In one embodiment the tool internal components are split longitudinally and bolted together about the drill pipe. Robust external rings of single piece construction and with robust internal threads are mated to the split internal components. This external ring covers the aforementioned bolts to prevent them from loosening. The external ring is prevented from loosening by two methods. First, the thread is orientated in such a way that rotating the drill pipe in the conventional manner (clockwise) will tighten the thread due to the friction of the tool against the casing. Secondly grub screws are backed out into internal pockets and secured with springs which prevent any movement of the external ring once secured. This arrangement works positively with the resultant centrifugal forces imparted during rotation of the string.

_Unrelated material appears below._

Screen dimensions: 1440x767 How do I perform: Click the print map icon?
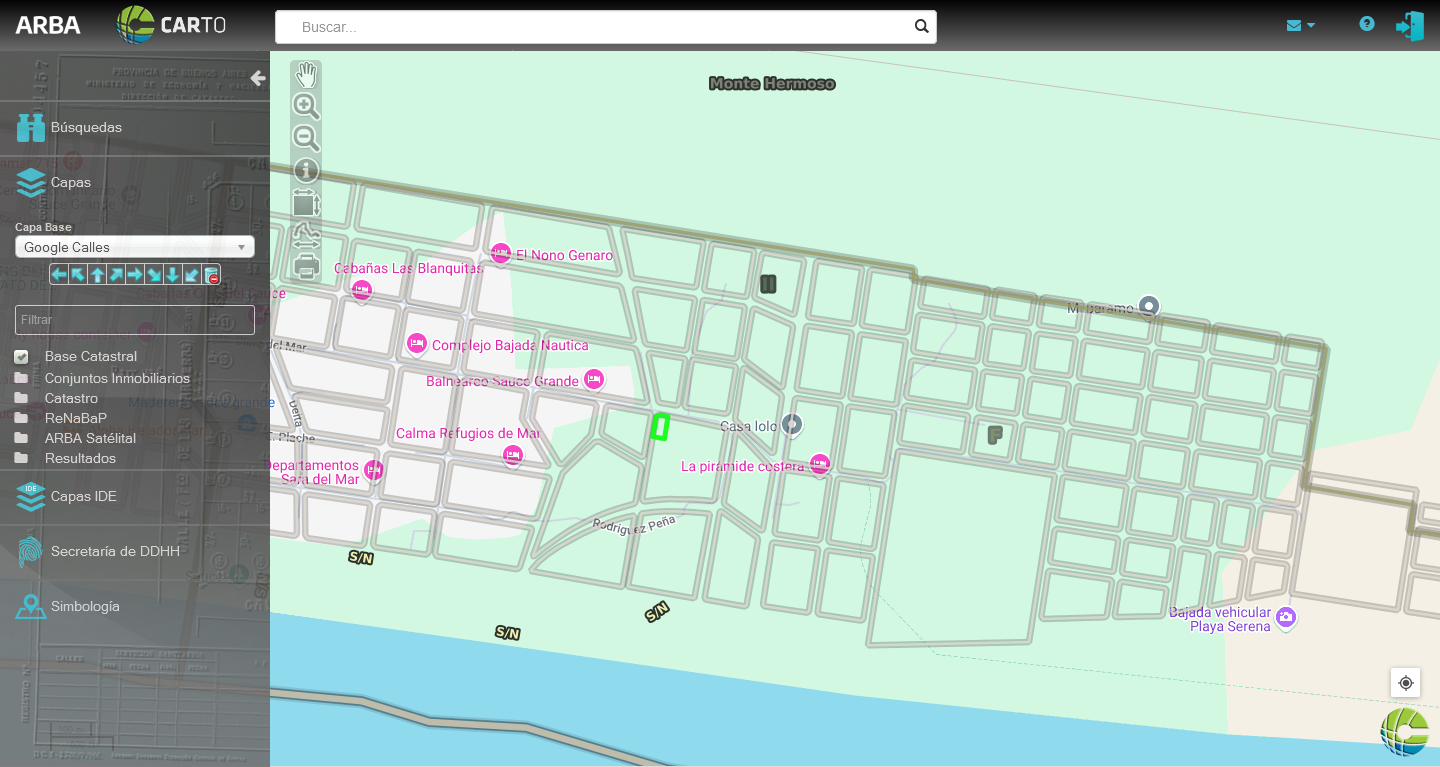click(306, 266)
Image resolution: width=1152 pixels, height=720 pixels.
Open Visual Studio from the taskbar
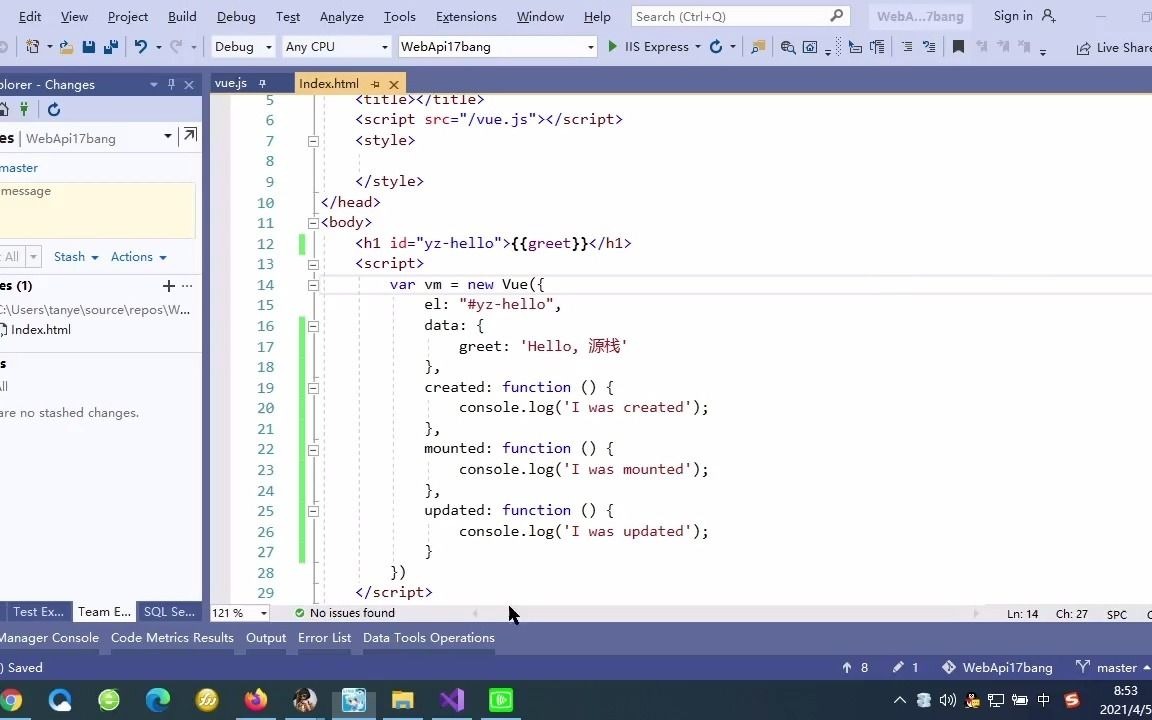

The tool designs of the present invention are modular and can be deployed individually or in any combination as required by a user or customer. The tools are mounted to the drill pipe body only radially and are free to rotate or move longitudinally along the pipe. They could not move past a tool joint (pin or box end) due to the larger external diameter. There can also be included in the present invention a locking device which consists of a set of toothed dogs, external threaded rings, and an internal split type clamp. When fully made up, the teeth grip the drill pipe, preventing any longitudinal movement. The purpose of this arrangement is to allow mounting of the locking device at any location on the drill pipe. This location may be above or below the mountable wellbore cleanup tools and be designed to limit the longitudinal movement of these tools which the drill string is being moved in the wellbore.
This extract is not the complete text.